IN WITNESS WHEREOF, I, the undersigned, being the incorporator herein before named, do hereby further certify that the facts hereinabove stated are truly set forth and, accordingly, I have hereunto set my hand this 11th day of April, 2007.
| /s/ Gregg Winiarski |
| Gregg Winiarski |
| Incorporator |
CERTIFICATE OF AMENDMENT OF
THE CERTIFICATE OF INCORPORATION OF
VACATION HOLDINGS HAWAII, INC.
Pursuant to Section 242 of the General Corporation Law of the State of Delaware, Vacation Holdings Hawaii, Inc., a corporation organized and existing under and by virtue of the General Corporation Law of the State of Delaware (the “Corporation”), DOES HEREBY CERTIFY:
FIRST: That the Board of Directors of the Corporation duly adopted resolutions proposing and declaring advisable the following amendment to the certificate of incorporation of the Corporation:
Article IV Section 1(e) is hereby deleted in its entirety and Article IV Section 1(f) is hereby modified to become Article IV Section 1(e).

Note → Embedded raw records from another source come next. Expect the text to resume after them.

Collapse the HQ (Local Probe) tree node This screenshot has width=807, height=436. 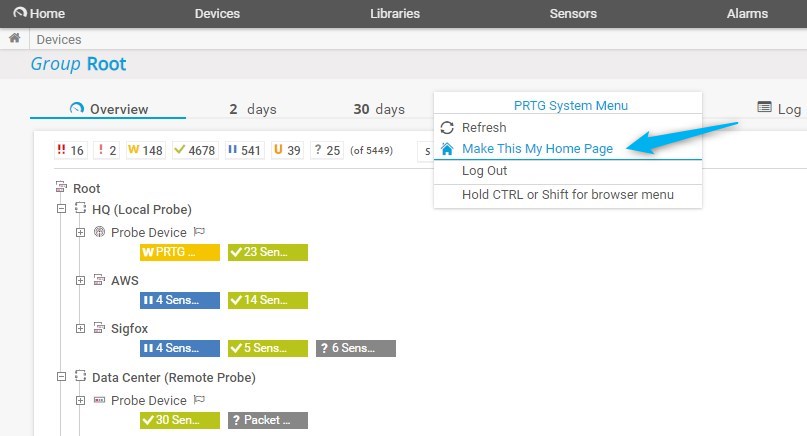point(61,209)
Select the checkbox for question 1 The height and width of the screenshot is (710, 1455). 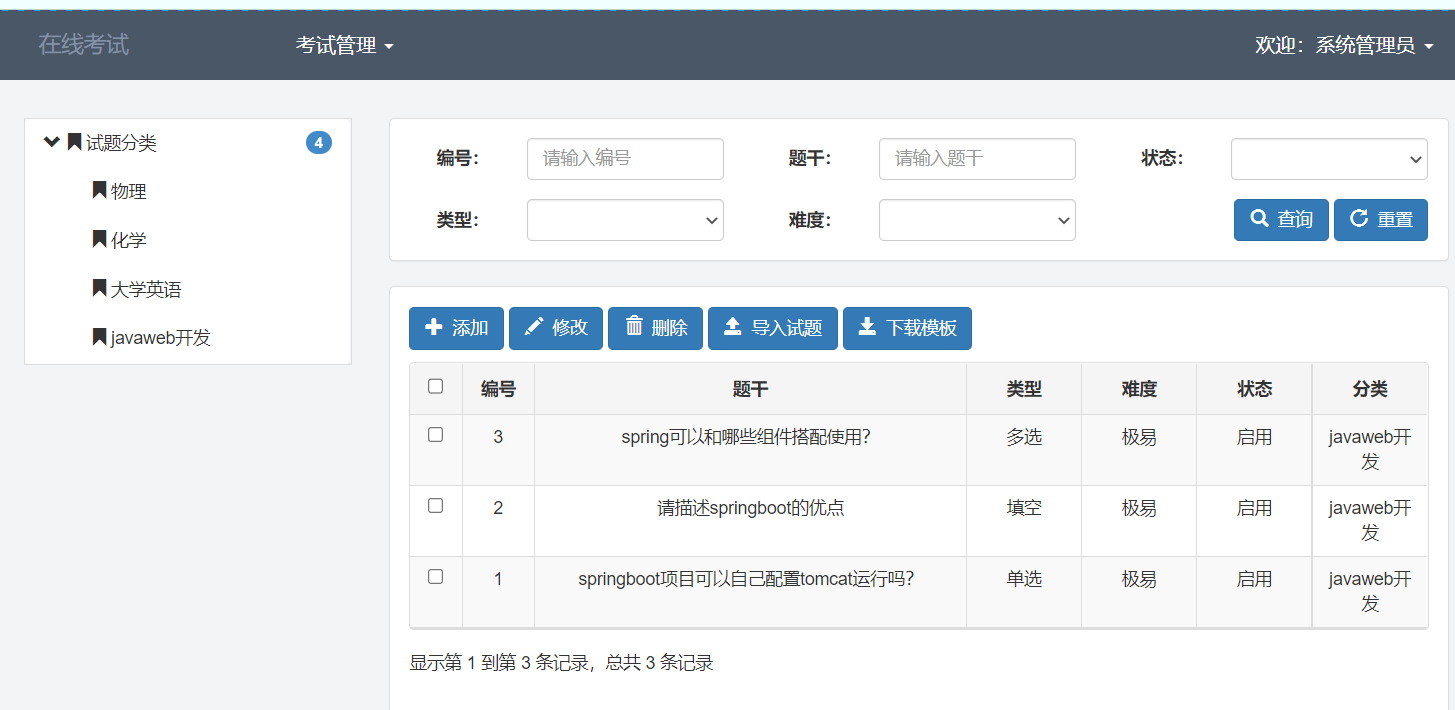pos(435,576)
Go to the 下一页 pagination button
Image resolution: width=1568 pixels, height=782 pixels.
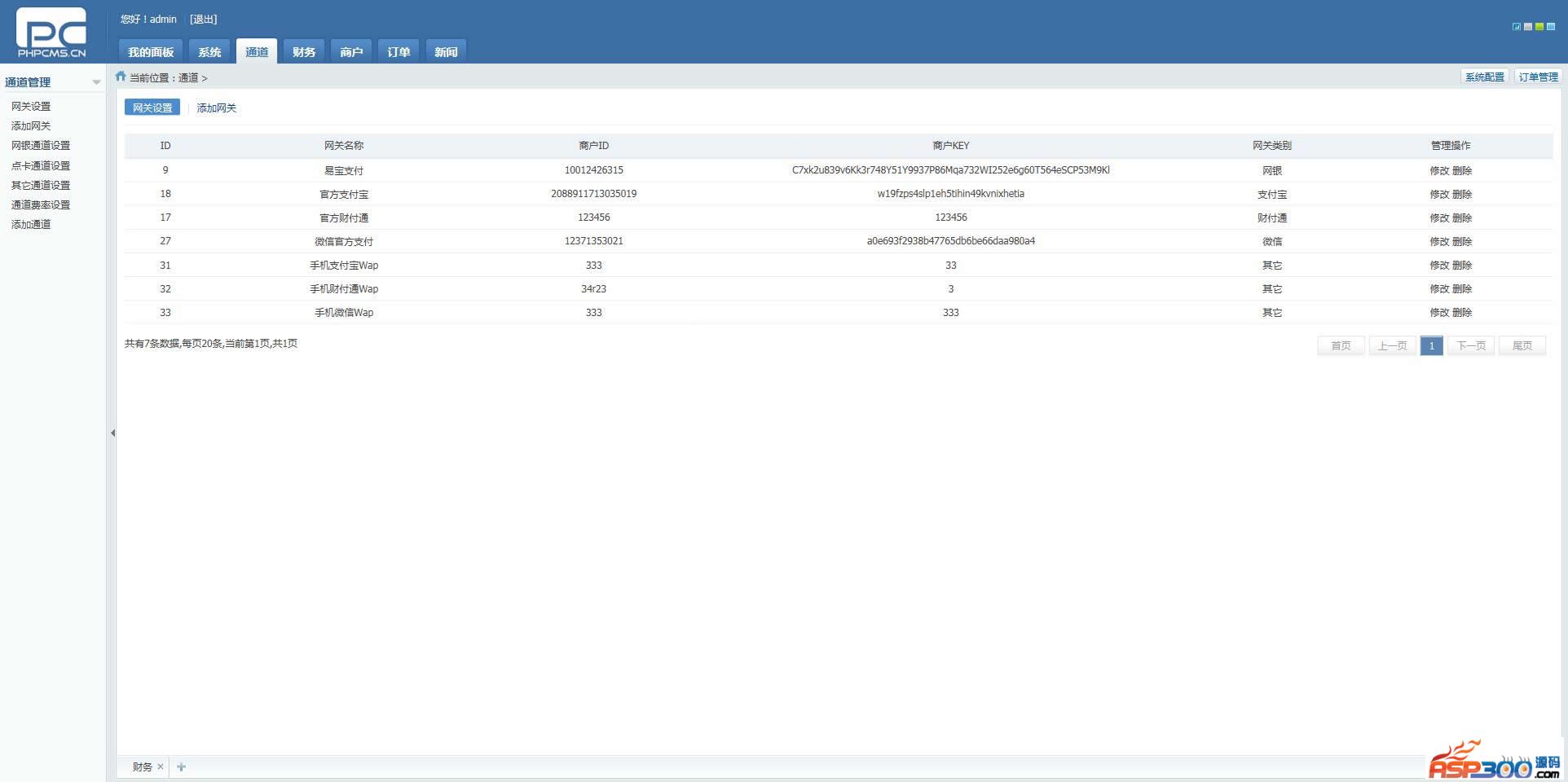click(x=1470, y=346)
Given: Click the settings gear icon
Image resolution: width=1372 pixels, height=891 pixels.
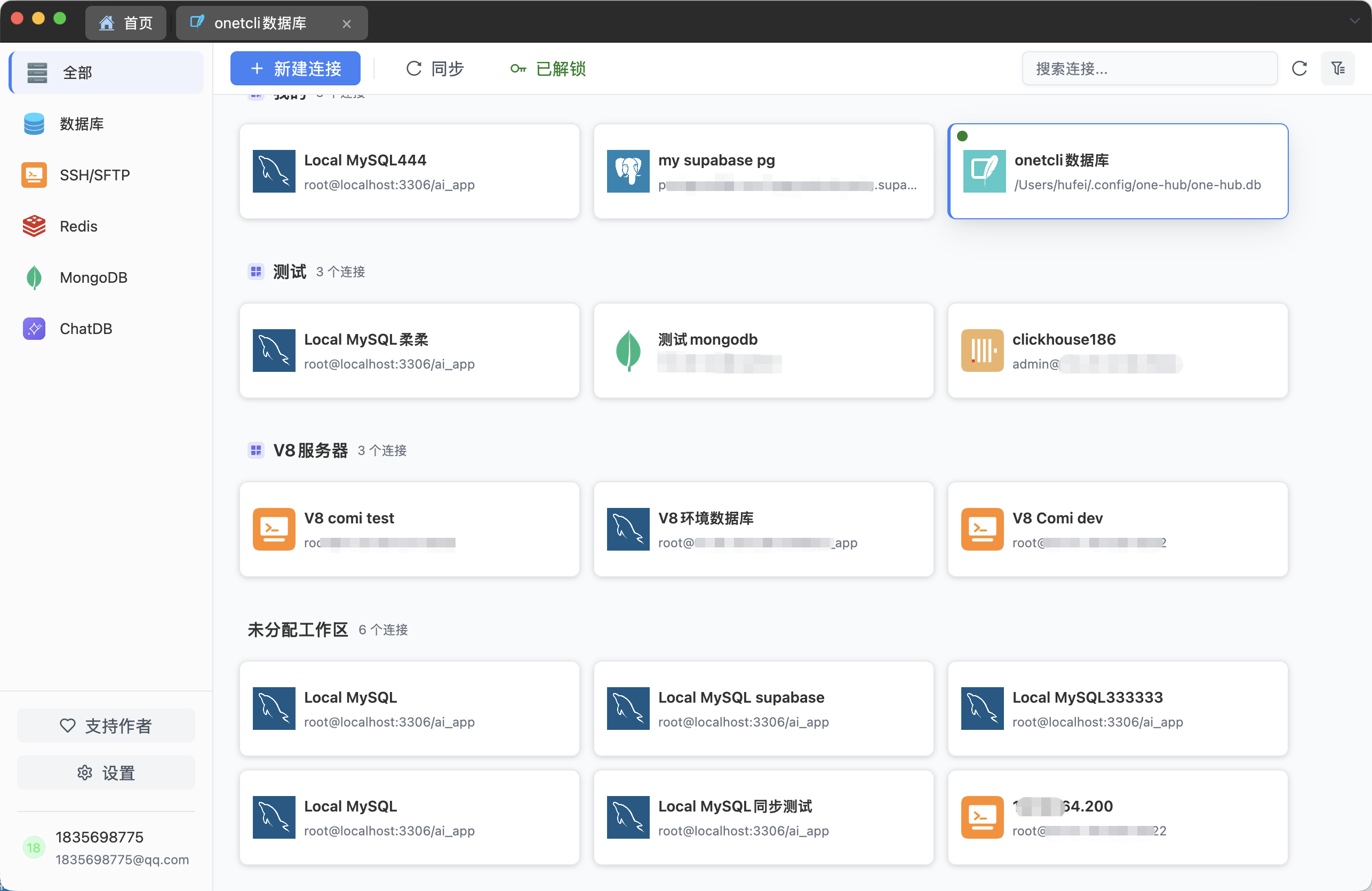Looking at the screenshot, I should coord(84,773).
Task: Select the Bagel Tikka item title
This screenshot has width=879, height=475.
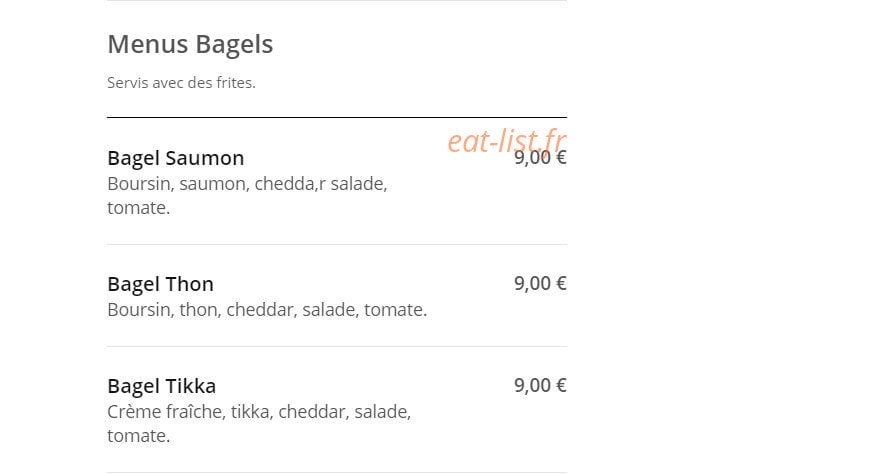Action: (161, 386)
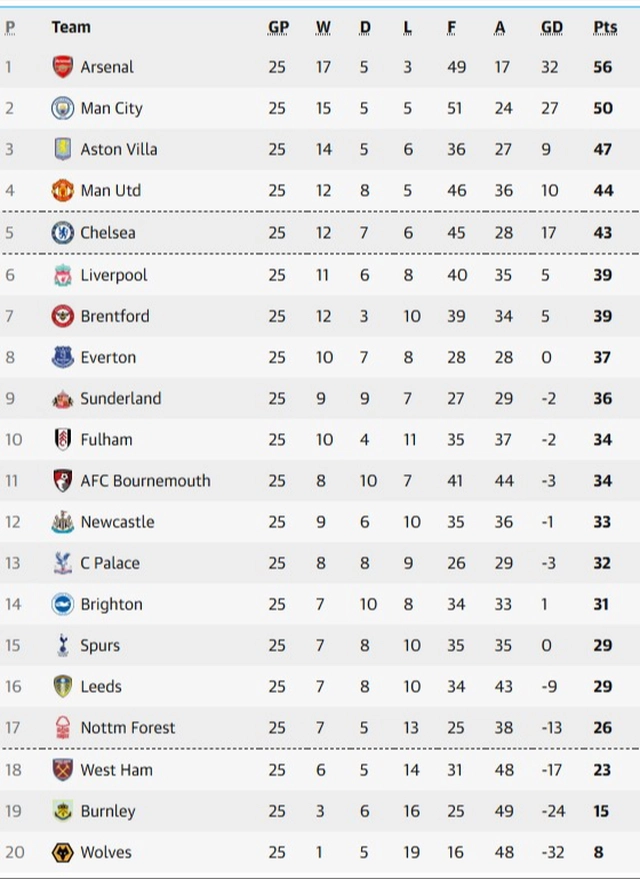Open the Nottm Forest team link
This screenshot has height=879, width=640.
pos(128,728)
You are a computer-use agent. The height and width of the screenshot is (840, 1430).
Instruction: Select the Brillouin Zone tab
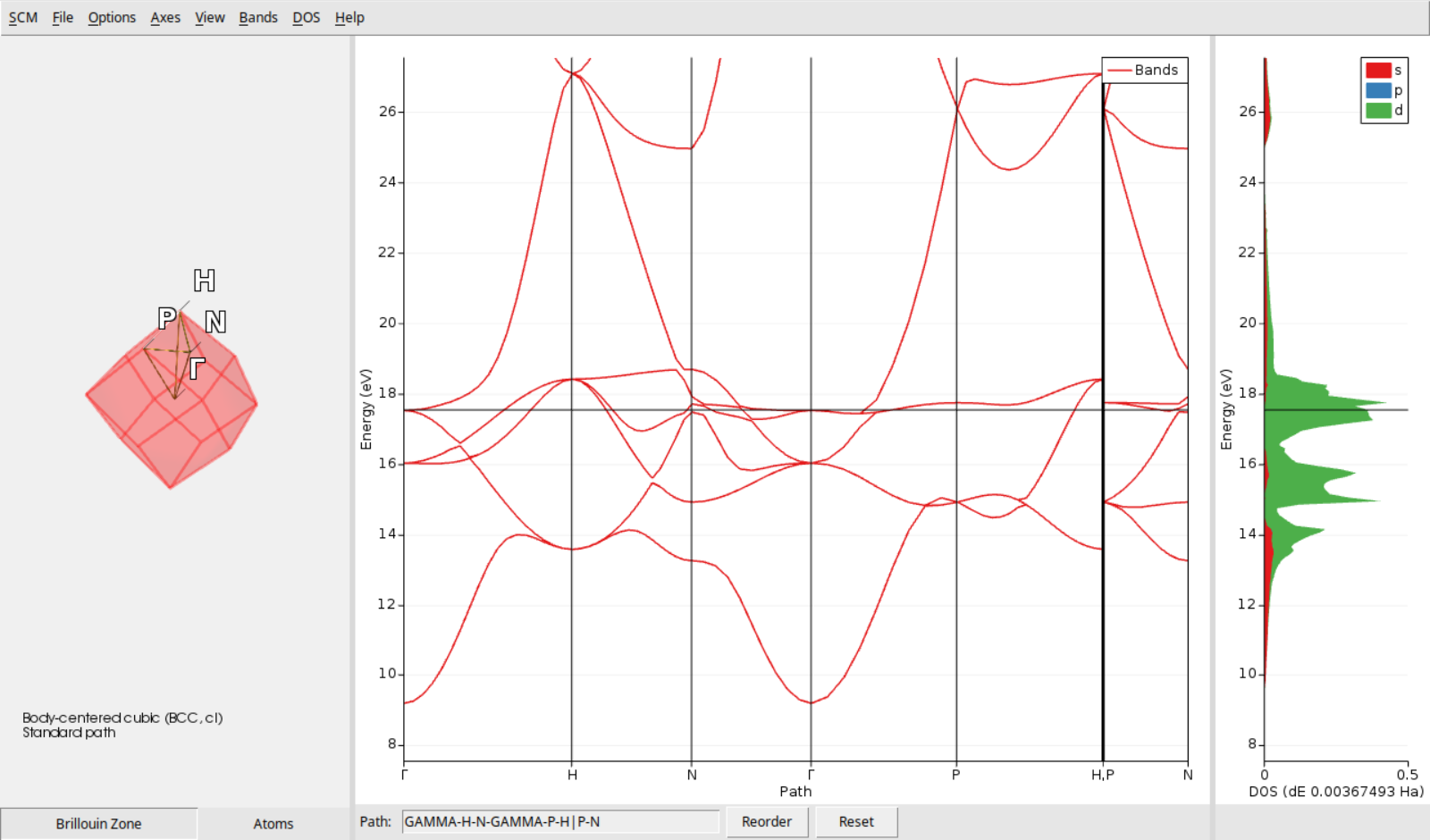(98, 823)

SECOND: That by action of written consent dated September 19, 2008, the stockholders of the Corporation entitled to vote thereon consented to the adoption of such amendment.
THIRD: That said amendment was duly adopted in accordance with Section 242 of the General Corporation Law of the State of Delaware.
FOURTH: That said amendment shall become effective on the date of filing.
[signature appears on next page]
IN WITNESS WHEREOF, said Corporation has caused this certificate to be signed this 22nd day of September, 2008.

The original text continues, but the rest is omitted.